Par crainte de troubles, des milliers de Gambiens fuient au Sénégal et en Guinée-Bissau

Des milliers de Gambiens craignant des troubles dans leur pays, plongé dans une crise politique depuis plus d’un mois, ont fui au Sénégal et en Guinée-Bissau, ont indiqué vendredi le Haut commissariat de l’ONU pour les réfugiés (HCR) et des sources officielles bissau-guinéennes.
« Plusieurs milliers de Gambiens se sont rendus au Sénégal ces dix derniers jours pour fuir la tension qui est montée concernant les résultats de l’élection présidentielle » du 1er décembre, a indiqué le HCR dans un article diffusé sur son site régional.
Il s’agit « principalement d’enfants », selon cette agence de l’ONU, expliquant que beaucoup de parents « craignant des troubles potentiels » ont décidé d’évacuer leurs enfants au Sénégal.
La Gambie est plongée dans une crise depuis que Yahya Jammeh, arrivé au pouvoir en 1994, a annoncé le 9 décembre qu’il ne reconnaissait plus les résultats de la présidentielle, une semaine après avoir pourtant félicité le vainqueur déclaré, l’opposant Adama Barrow.
Ce pays anglophone est enclavé dans le territoire sénégalais à l’exception de sa façade atlantique.
Unique voisin terrestre de la Gambie, le Sénégal est donc un point de passage obligé pour ces milliers de réfugiés, dont certains poursuivent leur route jusqu’en Guinée-Bissau, d’après des sources au sein des services de l’immigration de ce pays limitrophe du Sénégal.
Depuis le 6 janvier, plus de mille Gambiens sont entrés en Guinée-Bissau, a affirmé à l’AFP le coordinateur national du Commissariat pour les réfugiés et déplacés, Tibna Sambé Na Wana.
Selon lui, ces réfugiés, pour la plupart des femmes, enfants et personnes âgées, ont été recensés à Jeggué, une localité proche de la frontière avec le Sénégal, à 120 km au nord de Bissau.

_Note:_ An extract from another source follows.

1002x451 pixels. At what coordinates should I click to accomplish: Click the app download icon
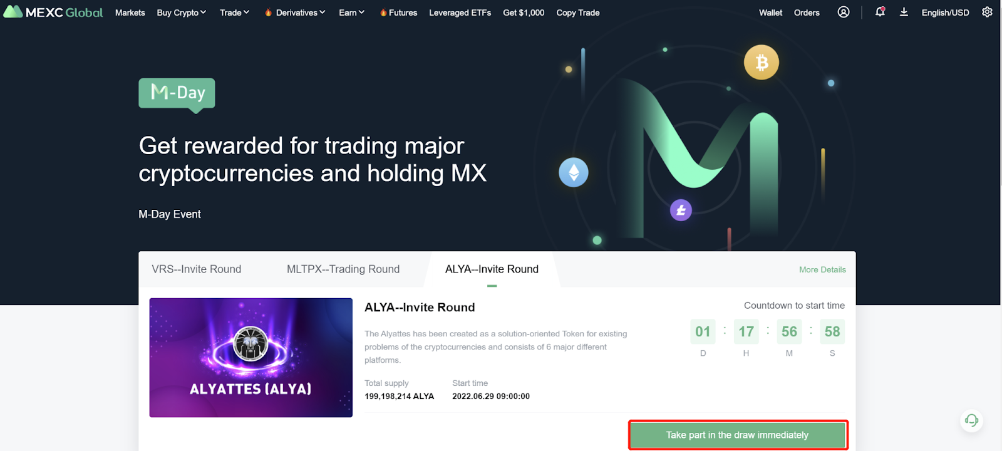pyautogui.click(x=904, y=12)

Tous « disent craindre une escalade militaire » en Gambie, a-t-il ajouté.
Tibna Sambé Na Wana a précisé que le nombre de réfugiés enregistrés actuellement pourrait être sous-évalué, car fondé sur « les premières données enregistrées dans un seul point de passage ».
« Beaucoup de ces réfugiés sont accueillis directement par des proches, c’est pour cela que la situation n’est pas alarmante », mais et leur nombre « augmente chaque jour », a-t-il dit.
Prévoyant un afflux important, les autorités sont en train d’installer des structures d’accueil dans plusieurs régions, dont Gabù (est), Sao Domingos et Canchungo (nord), selon une source officielle.
Selon le HCR, en plus des Gambiens, des étrangers ont aussi fui la Gambie, parmi lesquels des Ghanéens, des Guinéens, des Libériens, des Mauritaniens et des Libanais.